Where No Vultures Fly is a 1951 British adventure film directed by Harry Watt and starring Anthony Steel and Dinah Sheridan. It was released under the title Ivory Hunter in the United States. The film was inspired by the work of the conservationist Mervyn Cowie. The film's opening credits state that "the characters in this film are imaginary, but the story is based on the recent struggle of Mervyn Cowie to form the National Parks of Kenya." The title Where No Vultures Fly denotes areas where there are no dead animals. A sequel, West of Zanzibar, was released in 1954.

== Plot ==
The film is set in East Africa near the boundary between Kenya and Tanzania. The story follows the early days of game warden Bob Payton (Anthony Steel) in his establishment of a 1000 square mile wildlife reserve.
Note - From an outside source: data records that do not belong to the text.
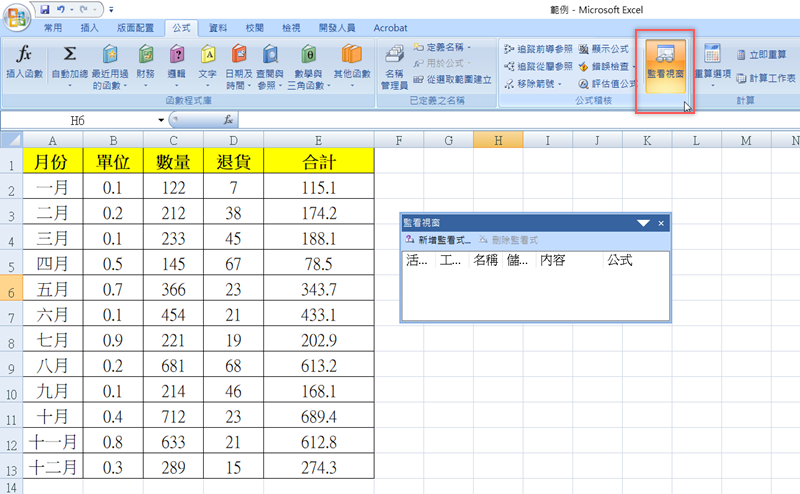
Task: Click 立即重算 Calculate Now
Action: click(x=766, y=56)

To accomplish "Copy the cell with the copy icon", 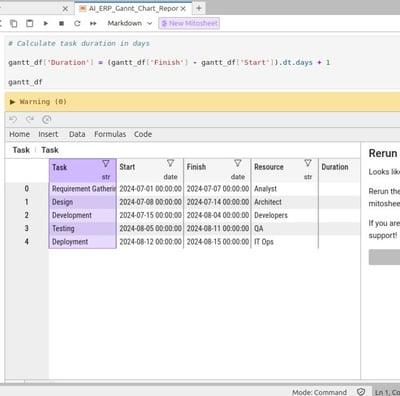I will tap(14, 23).
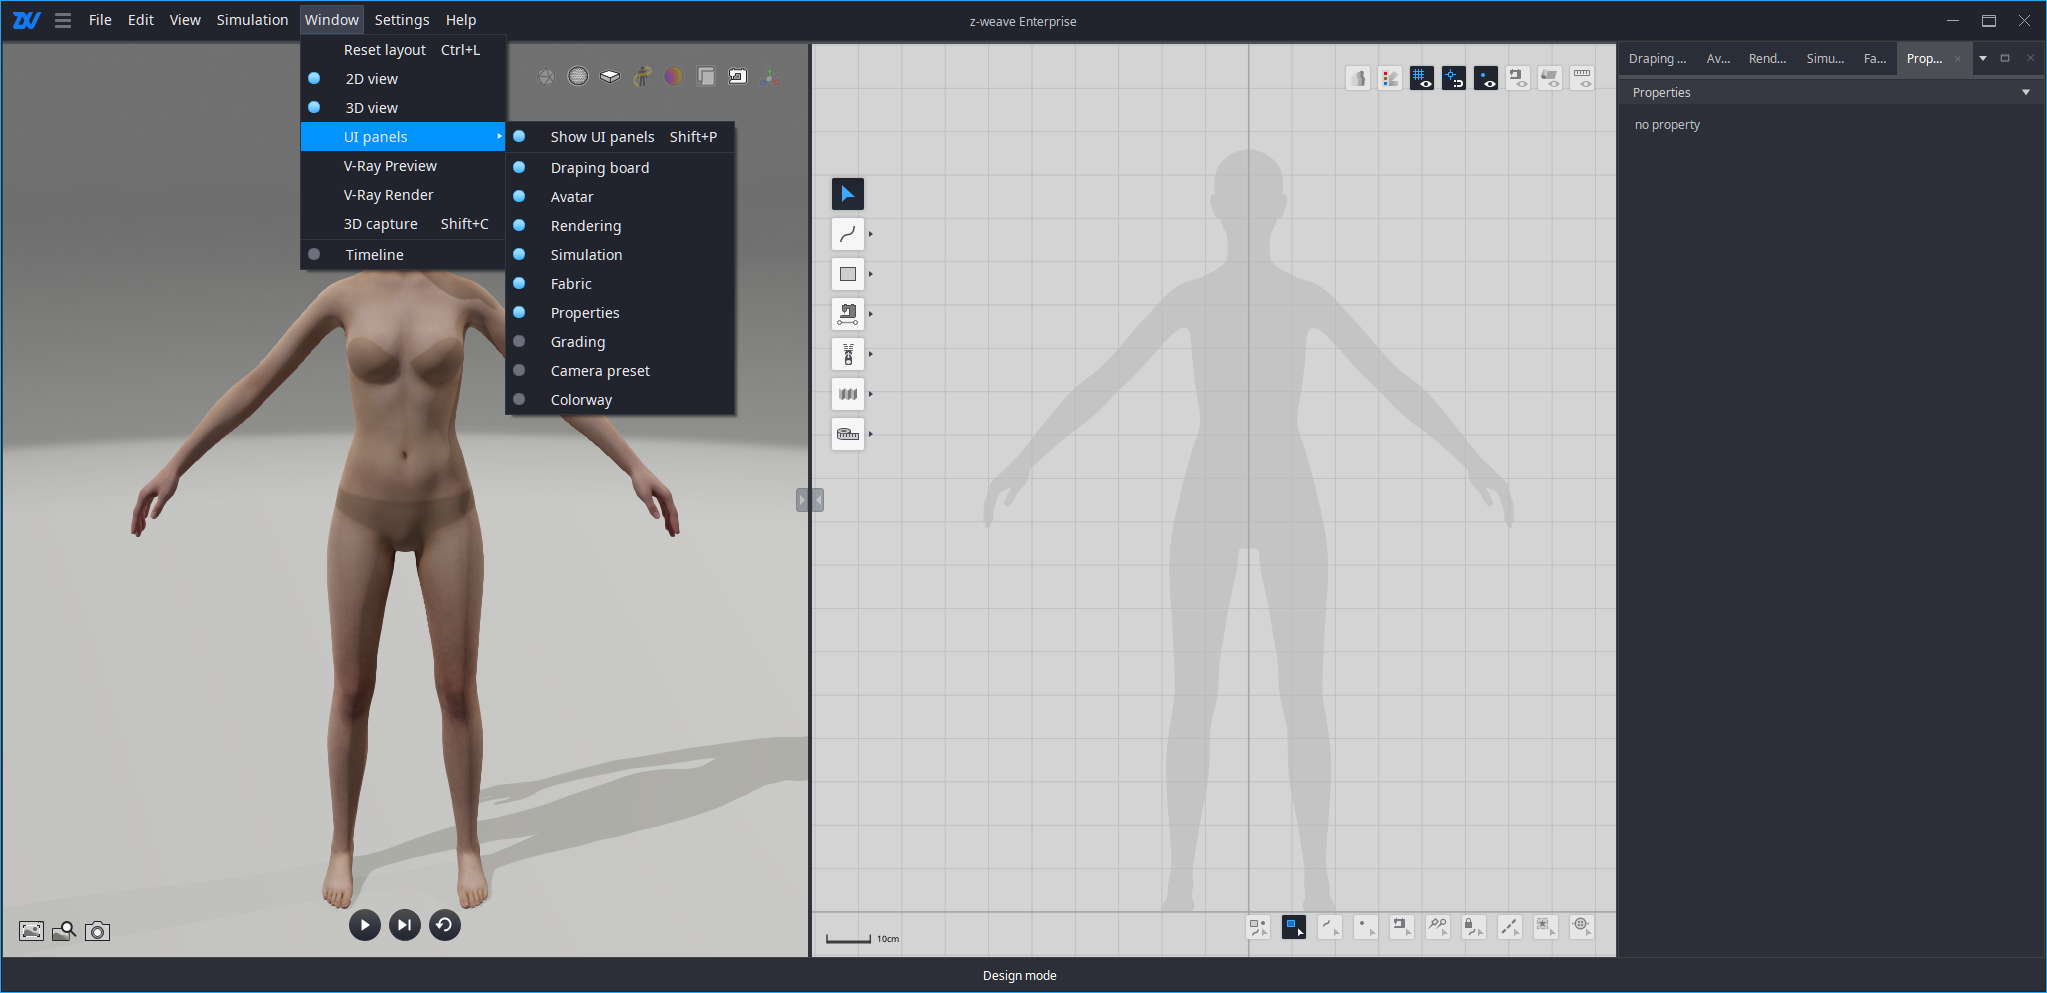
Task: Toggle the Timeline window option
Action: pos(374,255)
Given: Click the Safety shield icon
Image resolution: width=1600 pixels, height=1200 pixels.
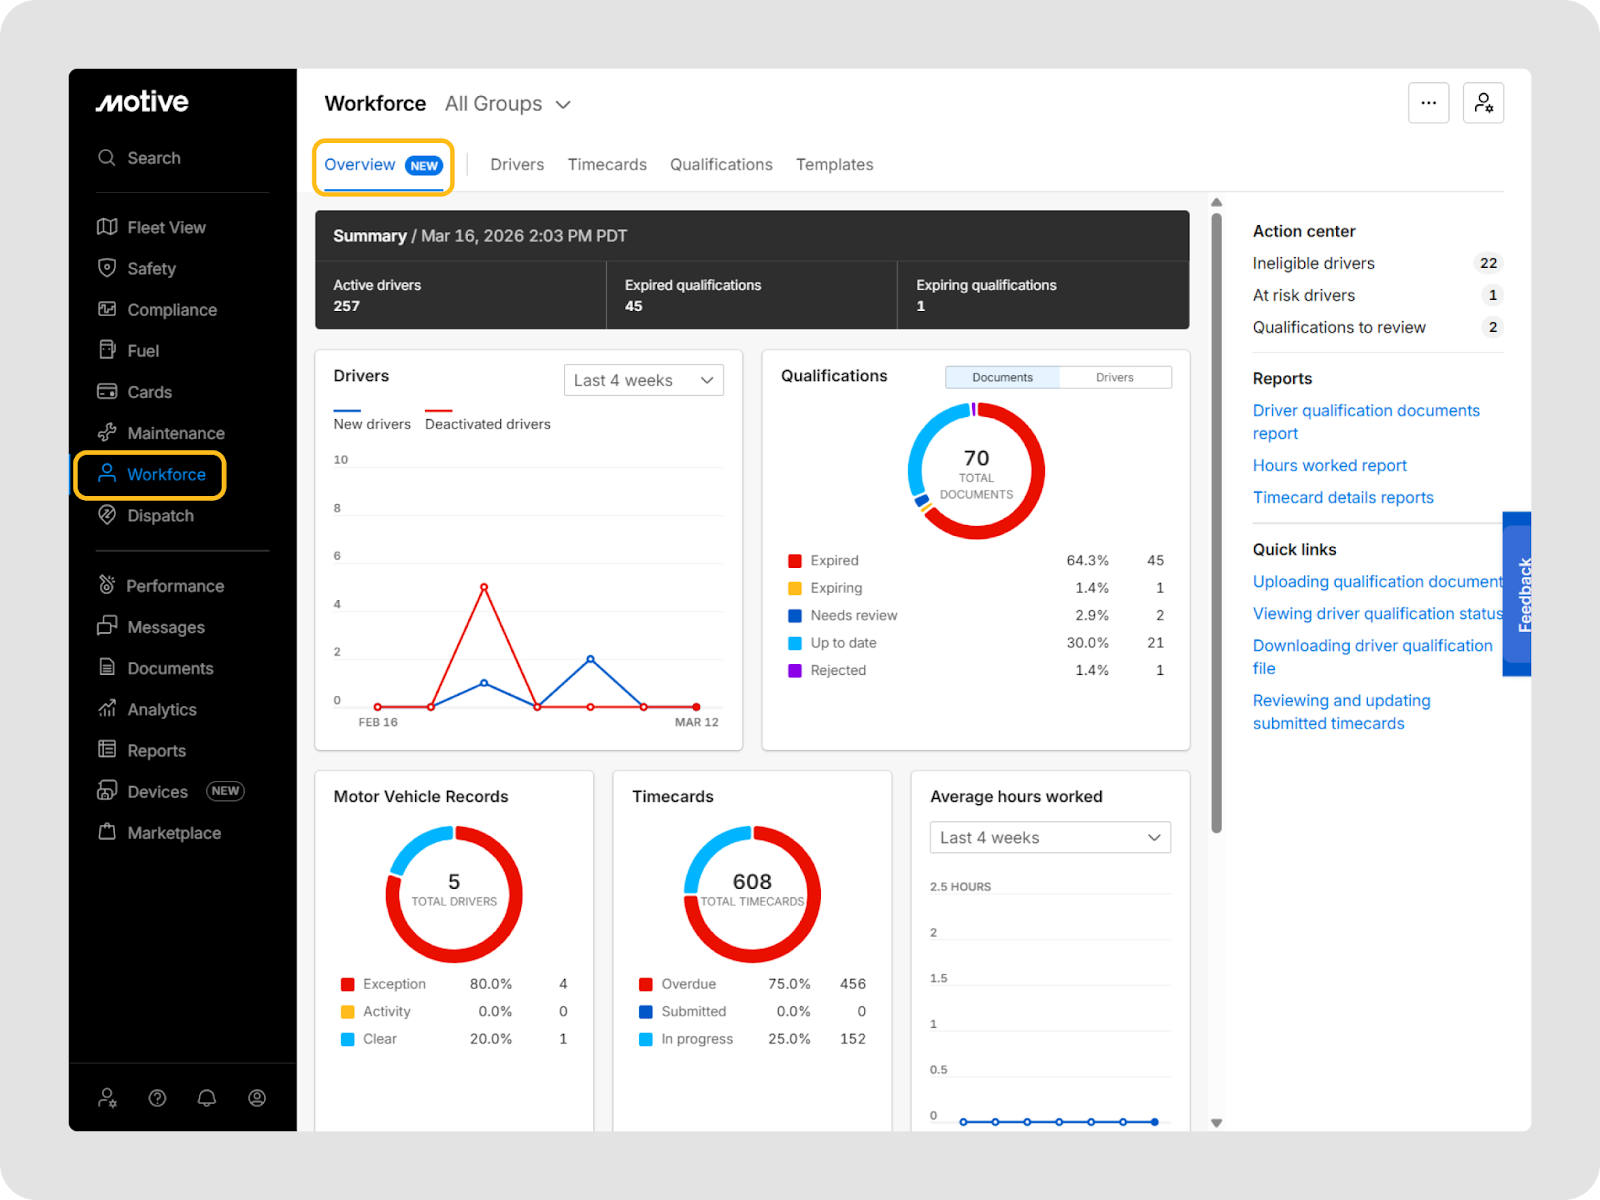Looking at the screenshot, I should coord(107,268).
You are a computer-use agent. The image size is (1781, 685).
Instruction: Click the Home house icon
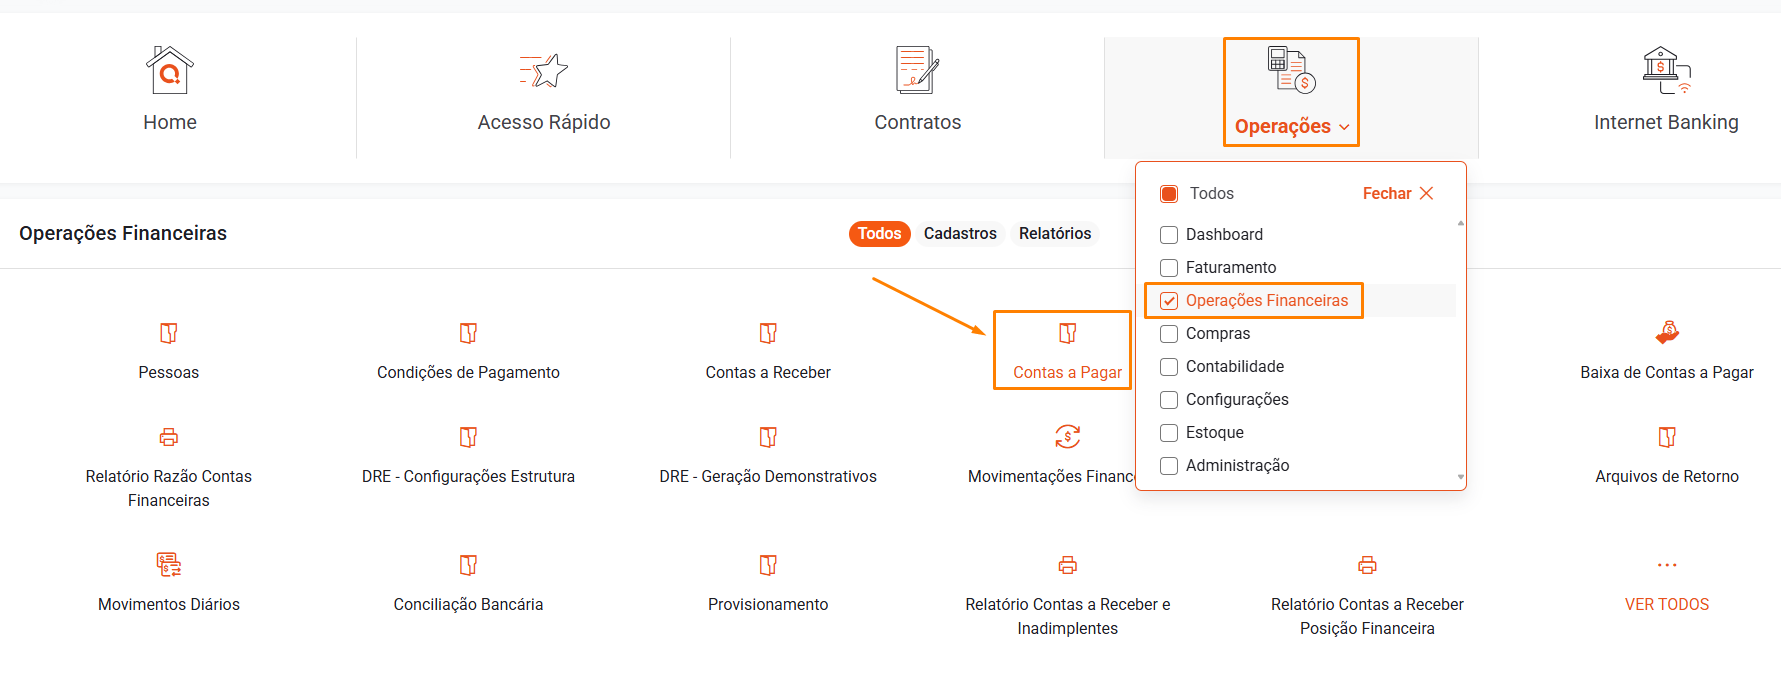pos(169,71)
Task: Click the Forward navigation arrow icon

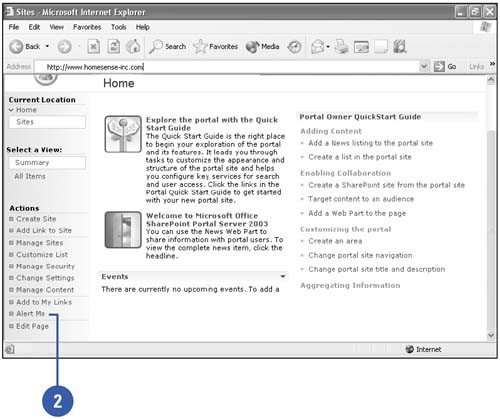Action: pos(64,47)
He is horrified by the destruction of wild animals by ivory hunters. He establishes a wildlife sanctuary. He is attacked by wild animals and must contend with a villainous ivory poacher (Harold Warrender).

When he confronts the ivory poacher in a remote area one night the poacher's native accomplices spear him in the leg and run off. As a leopard is about to attack the injured Payton one of his own native helpers comes to his rescue. The poacher meets a fatal end when his jeep is chased over a cliff by a rhinoceros.

==Featured cast==

| Actor | Role |
|---|---|
| Anthony Steel | Bob Payton |
| Dinah Sheridan | Mary Payton |
| Harold Warrender | Mannering |
| Meredith Edwards | Gwyl |
| William Simons | Tim Payton |
| Orlando Martins | M'Kwongi |

==Production==

===Development===
Where No Vultures Fly was one of a series of "expeditionary films" Harry Watt made, like The Overlanders, where he would find the story from visiting a location. "These expeditionary films are really journalistic jobs", he wrote later. "You get sent out to a country by the studio, stay as long as you can without being fired and a story generally crops up."

Watt got the idea of the film after a chance remark from a game warden in Tanganyika. He was shooting zebras and when Watt wondered if it was necessary, the warden remarked that Watt "talk like Mervyn Cowie". This prompted the director to track down Cowie in Nairobi, who inspired the story.

W. P. Lipscomb wrote the script based on Harry Watt's original idea. Ralph Smart worked on it. According to Leslie Norman "the script was turned down generally, so I went in and added a bit which made them accept it."

The film was a co-production between Ealing and South Africa's African Films, with half the financing coming from South Africa. (Africa Films was a South African theatre chain.)

===Shooting===
Dinah Sheridan flew to Kenya at the end of November 1950 for a four-month shoot. Watt took a full unit to Africa and based it at Amboseli, south of Nairobi. They built a complete village of huts for the crew to live in.

Anthony Steel contracted malaria during filming on location in Kenya.

==Reception==
The film was selected for the 1951 Royal Command Performance, over other contenders such as A Place in the Sun and Outcast of the Islands, becoming the last one during the reign of George VI.

===Critical response===
Variety praised the photography but felt the film had been given "false value by the Command selection".

According to Filmink "this played more to his strengths" than Watt's previous movie Eureka Stockade with "location filming, based on a true story, simple concept."

===Box office===
It was the second most popular film at the British box office in 1952. It also made $800,000 in the US, which was considered strong at the time for a British film. It made Anthony Steel a star of British cinema.

In 1957, the film and its sequel were listed among the seventeen most popular films the Rank organisation ever released in the US.